Asimismo, urgieron a la Comisión “continúen demandando al Estado que proceda a la liberación inmediata de todas las personas que permanecen presas por motivos políticos, el fin de su criminalización, la derogación del marco legal que posibilita su judicialización sin fundamento alguno y la revocación de sus sentencias condenatorias”.

También que, en tanto se procede a su liberación, se le “insista en su solicitud de realizar una visita in situ al país, para verificar las situaciones en las que se encuentran las personas presas por motivos políticos” y se le demande “condiciones de detención dignas, su atención médica oportuna y el contacto frecuente, y a través de todos los medios disponibles, con representantes legales y familiares, especialmente en el caso de las hijas e hijos de las personas privadas de libertad con motivos políticos”

Leyes punitivas promueven “impunidad”

Nathalia Yaya, encargada del Programa de la Oficina de las Américas en la Federación Internacional por los Derechos Humanos (FIDH, por sus siglas en inglés), resaltó que el régimen orteguista también “ha promulgado leyes destructivas, que buscan asfixiar a la sociedad civil nicaragüense y reducir el espacio para el escrutinio público”. 

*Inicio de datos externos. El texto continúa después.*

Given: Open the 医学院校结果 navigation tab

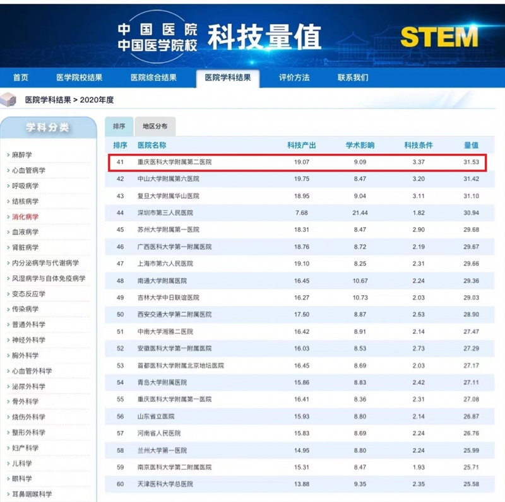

Denunció que desde noviembre de 2018 el régimen orteguista ha ilegalizado, desde la Asamblea Nacional donde es mayoría, “a al menos 107 oenegés nicaragüenses”, dejando “graves impactos en la lucha contra la impunidad, pues consolida la estrategia de extinción de las organizaciones capaces de mapear las violaciones a derechos humanos, atender a las víctimas, proponer mecanismo para el respeto y protección de los derechos, y activar mecanismos para sus garantías”.

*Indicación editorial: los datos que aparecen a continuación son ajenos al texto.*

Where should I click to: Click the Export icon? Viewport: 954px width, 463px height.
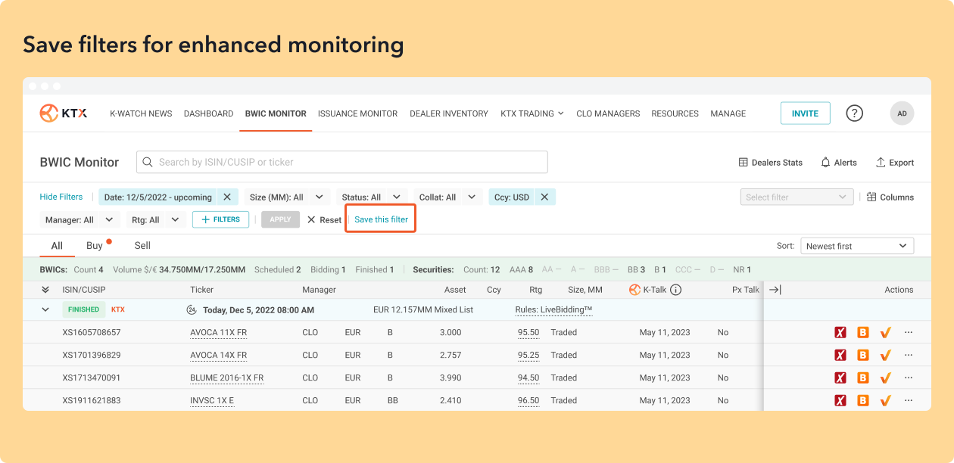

“Nos preocupa profundamente que se busque profundizar estos instrumentos de criminalización, pues desde el pasado 12 de febrero la Asamblea Nacional anunció un proceso de revisión y consulta de la normativa penal”, advirtió Yaya.

Ante dicha situación, el grupo de organizaciones solicitó que la Comisión demande que el Estado de Nicaragua “restituya la personalidad jurídica de las asociaciones canceladas, así como la devolución de sus bienes” y respete el trabajo de las organizaciones sin fines de lucro que continúan trabajando por el bienestar de los nicaragüenses.

Adicionalmente pidieron que la CIDH “emita un pronunciamiento conjunto sobre los alcances de la situación de impunidad estructural en el país y la necesidad de avanzar a procesos de rendición de cuentas a nivel internacional; dé celeridad a los casos que actualmente se encuentran en trámite bajo sus conocimiento, para contribuir a los procesos de acceso a la justicia y reparación en el país; y solicite a la Corte IDH una opinión consultiva sobre los estándares que deben cumplir los estados y sus instituciones para enfrentar situaciones de impunidad”.